Dr. Joceline Anderson, Twyla Exner
As I look back on this course, I’m struck by how much it reshaped the way I think about feminist movements, artistic practice, and the power of media. I came in with a general sense of how activism works, but working through such a wide range of case studies made me realize just how layered, strategic, and creative feminist social movements really are.
One of the most meaningful parts of the class was learning to see art and media not as “extras” to activism, but as central tools that shape how movements communicate, resist, and imagine new possibilities. Whether we were analyzing protest posters, digital campaigns, performance art, or community‑based projects, I began to understand how representation itself becomes a battleground. The conversations we had about bodies, autonomy, sexual violence, environmental justice, and access to public and digital space pushed me to think more critically about the world I live in and the systems that structure it.

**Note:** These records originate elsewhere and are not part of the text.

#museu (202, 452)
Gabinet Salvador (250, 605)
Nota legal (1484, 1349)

The discussions, both in small groups and as a full class, were often the heart of the learning. People brought in different experiences, different disciplinary backgrounds, and different political commitments, and that mix made the conversations richer. Even when we disagreed, there was a shared commitment to listening carefully and engaging respectfully. That sense of community made it easier to sit with difficult material and to ask harder questions of ourselves and each other.

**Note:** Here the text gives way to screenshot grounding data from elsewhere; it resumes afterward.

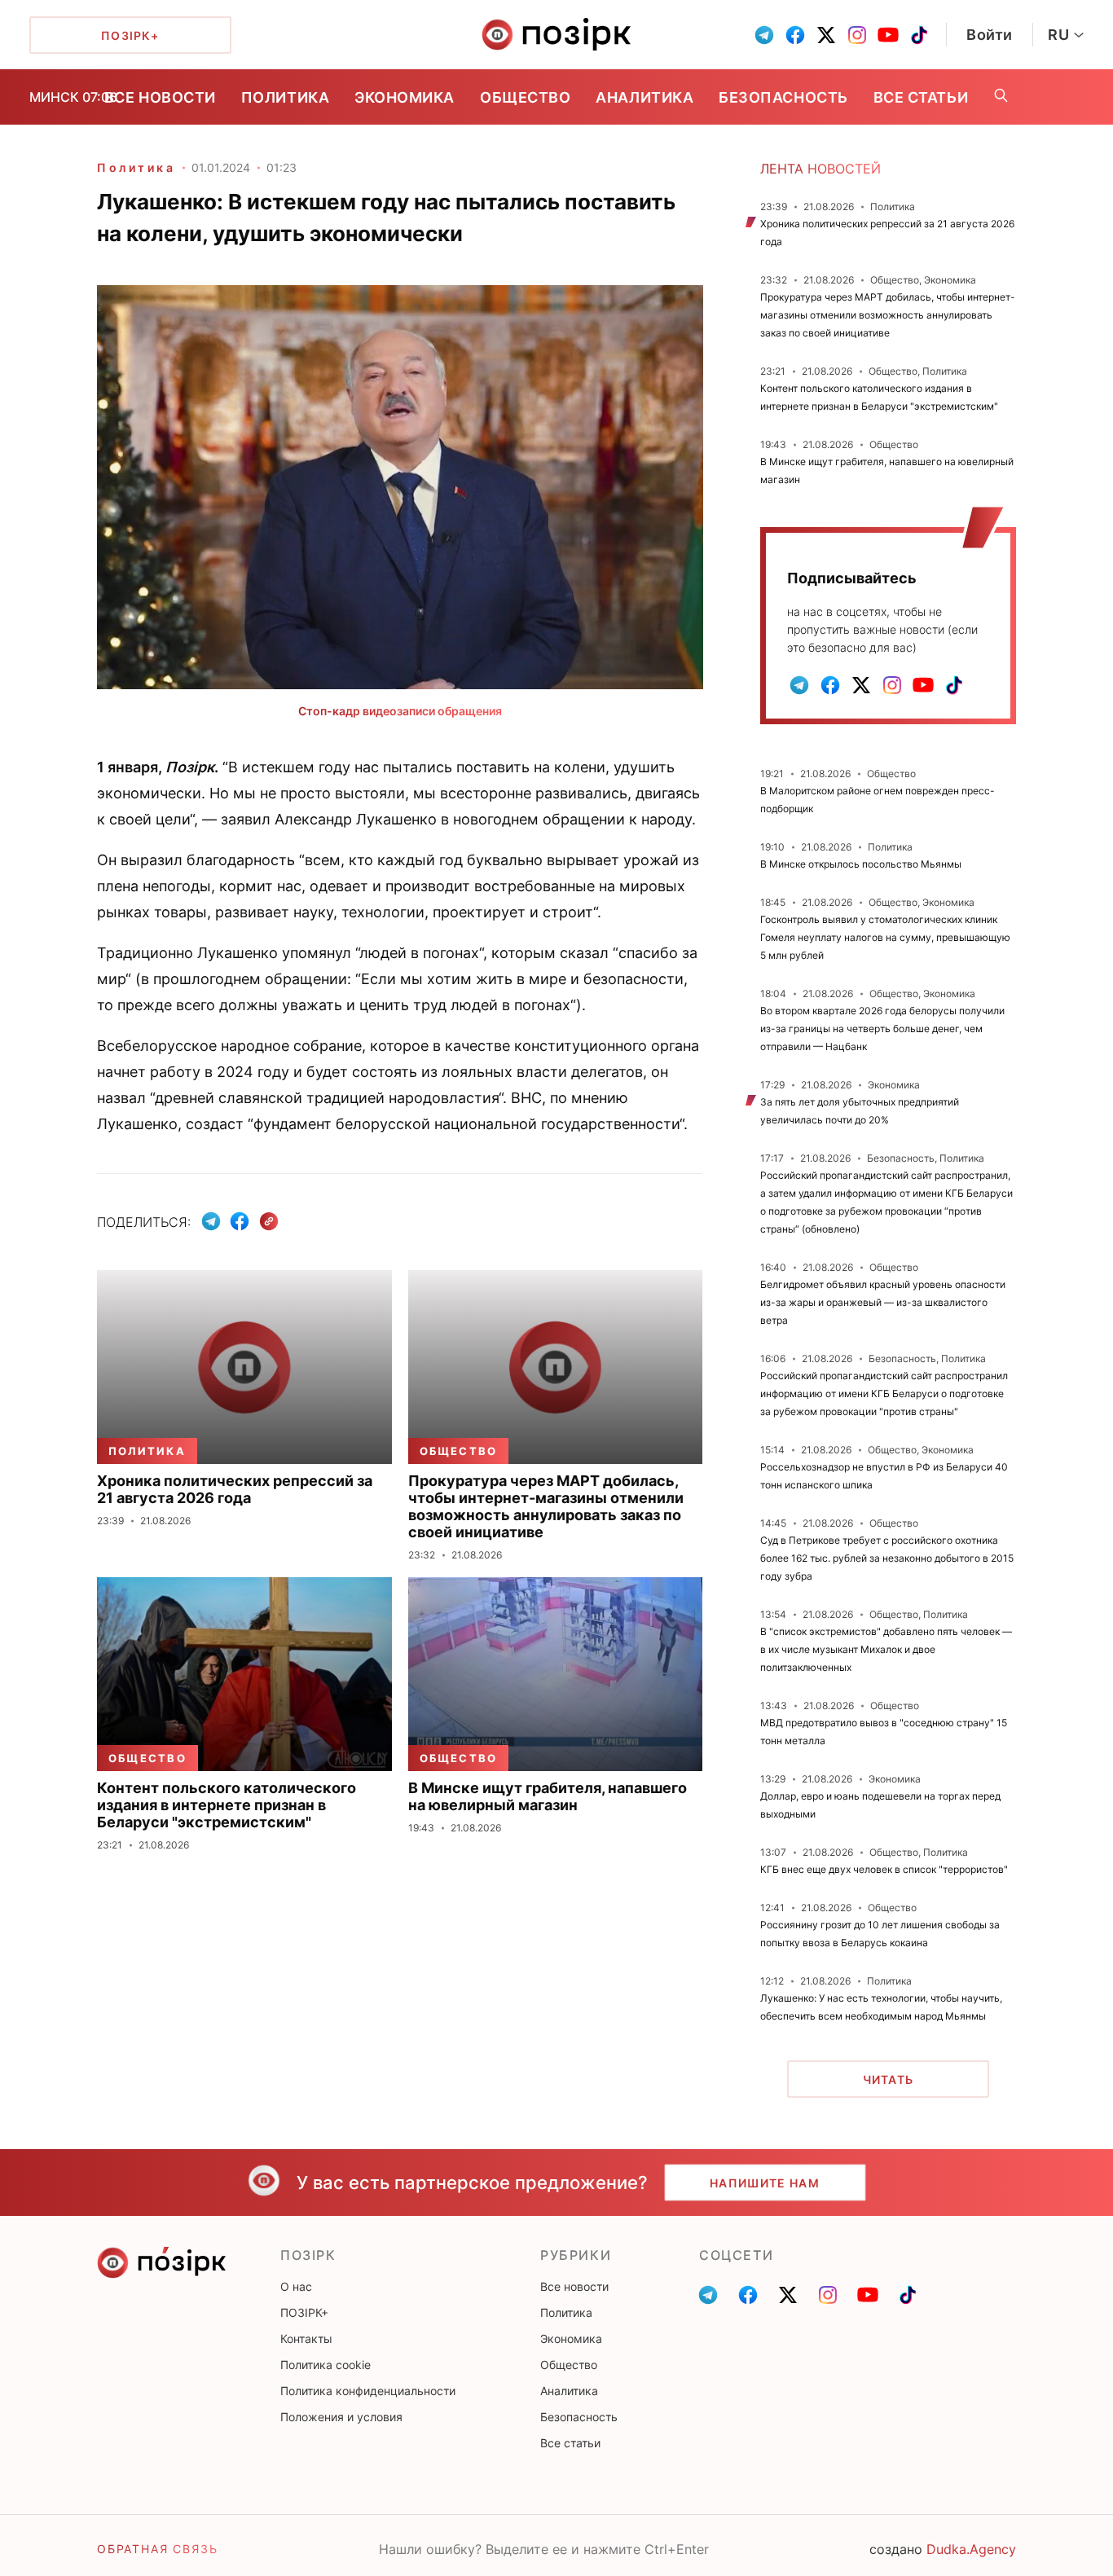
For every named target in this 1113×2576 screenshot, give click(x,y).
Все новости (160, 97)
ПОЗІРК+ (304, 2312)
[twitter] (826, 35)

Working through the course topics – intersectionality, global feminisms, ecofeminist practices, digital activism – helped me see how interconnected these struggles are. The international artists we studied expanded my understanding of what feminist resistance can look like, and how creativity becomes a form of agency, especially for those whose voices are often marginalized or erased.
Another profoundly impactful aspect of this course was witnessing art‑as‑activism emerge not only from the professional case studies we examined, but from the work created by my own classmates. Seeing people I learned alongside take risks, experiment with form, and translate their lived experiences into creative art pieces made the idea of activist art feel immediate and alive.

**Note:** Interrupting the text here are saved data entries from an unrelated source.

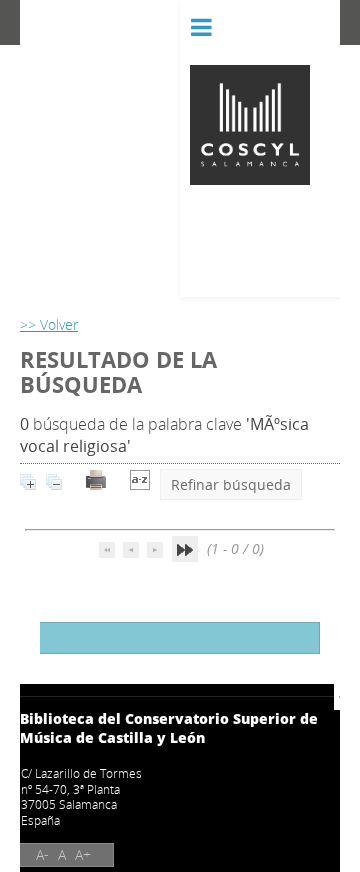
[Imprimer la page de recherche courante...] (96, 484)
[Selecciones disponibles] (140, 484)
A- (42, 854)
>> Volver (49, 324)
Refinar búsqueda (231, 484)
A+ (83, 854)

This course also became unexpectedly foundational to my own practice as a humanitarian photographer. The deeper we went into questions of representation, power, and the ethics of visibility, the more I found myself re‑examining the way I approach the camera. Studying feminist media strategies and the ways marginalized communities use art to assert agency pushed me to think more critically about whose stories I am drawn to, how I frame them, and what responsibilities I carry when I translate lived experience into images. It reminded me that photography is never neutral; it can reproduce harm or it can open space for dignity, complexity, and resistance. The frameworks we explored in class now sit behind the lens with me, shaping how I listen, how I build relationships, and how I strive to create images that honour the people and movements I hope to stand alongside.
By the end of the course, I felt more confident analyzing media strategies, critiquing representation, and understanding the ethical frameworks that guide feminist activism. I also found myself thinking more concretely about action: how to respond to real‑world gender inequities, how to imagine creative interventions, and how to contribute to social justice work in ways that are thoughtful, accountable, and grounded in community.
More than anything, this course reminded me that dissent is not just a reaction, but a practice. It’s something shaped by art, by storytelling, by networks, by bodies in public space, and by the courage to speak when silence feels easier.